Oui, alors ça me ferait vraiment plaisir que tu dises ça parce que c’est toujours ma peur absolue, c’est que je sois trop manichéen, trop figé et que ça soit pas assez réaliste comme personnage. Mais effectivement je les construis par leur faiblesse. Quand je construis un personnage, de n’importe quelle histoire, je prends d’abord la faiblesse parce que je trouve que c’est le point moteur d’un personnage. Quand on trouve une bonne faille, une faille vraiment intéressante, ça nous donne un truc hyper complexe. Et après la faille, je cherche son objectif, et souvent son objectif est complètement décorrélé de sa faille. Et c’est assez drôle de voir comment un personnage comme ça évolue.

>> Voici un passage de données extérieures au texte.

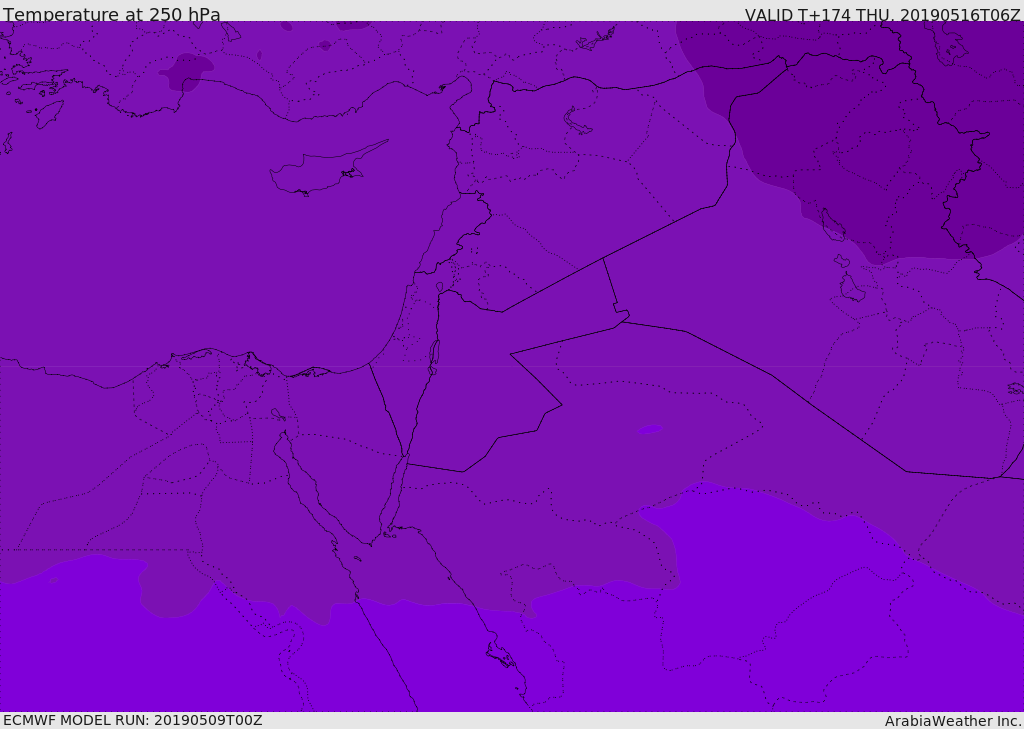Click the "Temperature at 250 hPa" title
The width and height of the screenshot is (1024, 729).
tap(112, 14)
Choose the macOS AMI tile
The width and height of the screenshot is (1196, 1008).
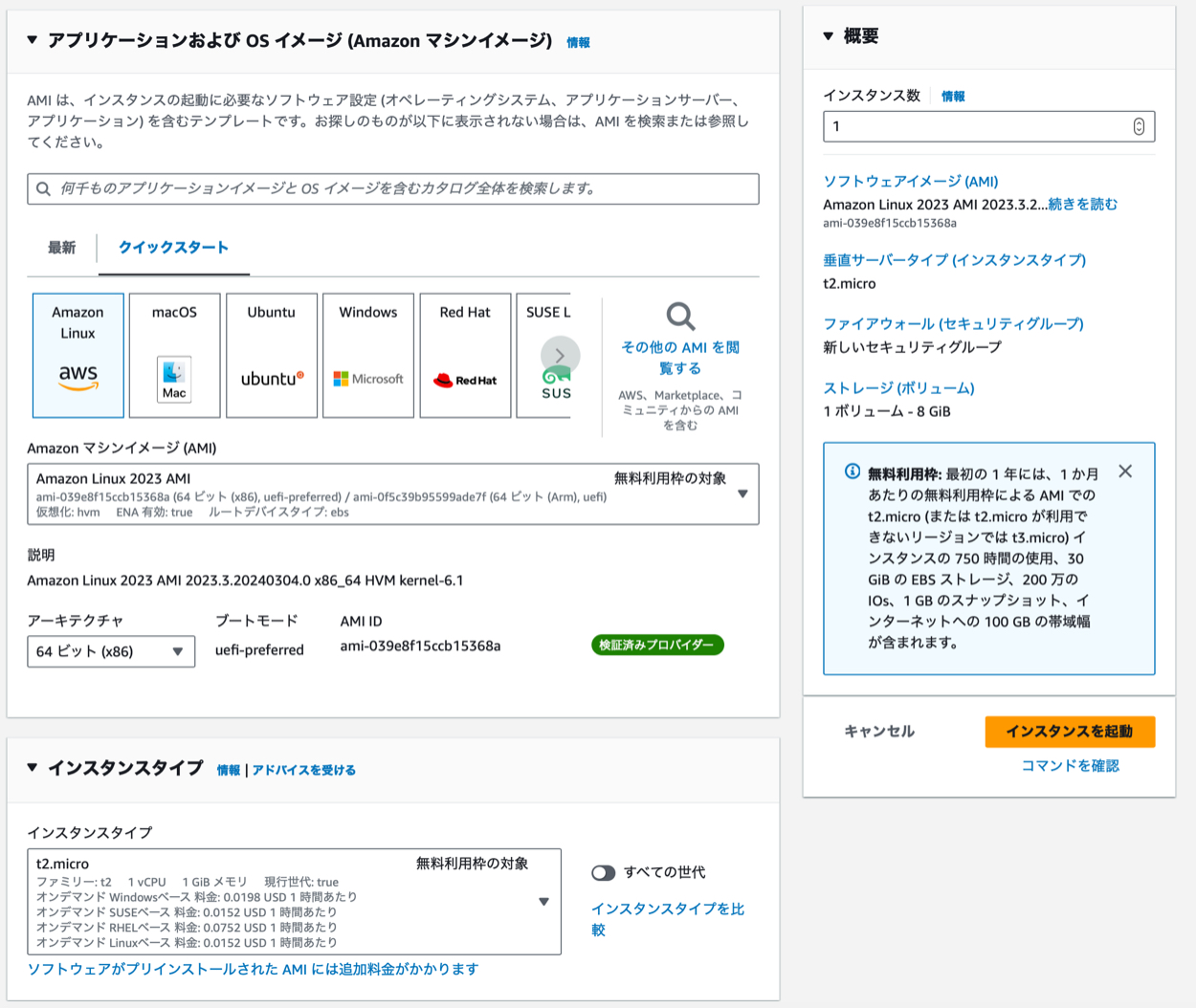(174, 355)
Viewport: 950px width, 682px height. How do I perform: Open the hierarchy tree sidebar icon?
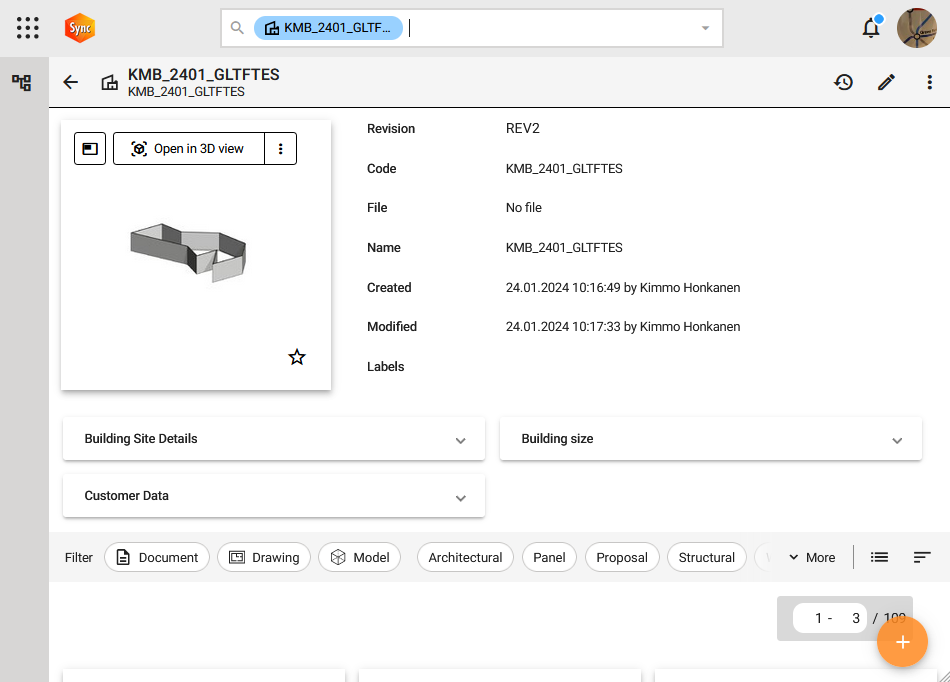21,83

Et surtout de les confronter ensemble avec leurs propres failles, c’est un vrai bac à sable que j’adore.

L’autre élément qui m’a un peu perturbé et qui m’a rappelé d’autres romans, j’ai pensé à Asimov, c’est que finalement tu as créé les synchronicités avec toute une règle de fonctionnement et on a l’impression qu’à partir du moment où il y a cette enquête qui démarre avec le tueur en série, t’as trouvé le moyen de contourner les règles que t’avais toi-même établies.

Oui. Alors Asimov, je m’y suis mis récemment, je m’y suis mis après le roman parce que je me suis dit qu’il faut quand même que je vois ce que c’est. Effectivement, il établit ces trois lois, et après il pousse le plus loin possible. Mais je pense que c’est ça qui est hyper important, même quand on apprend à écrire. Il y a des tonnes de règles pour faire bien un personnage, pour construire une histoire, pour faire un rythme, etc. et en fait l’important c’est de maîtriser les règles pour pouvoir après les transcender et je pense que dans la vie c’est un peu pareil pour tout en fait on adore connaître les règles quand on maîtrise quelque chose on connaît les règles et ensuite on s’amuse à les transcender et c’est ce que j’ai fait avec mes synchronicités.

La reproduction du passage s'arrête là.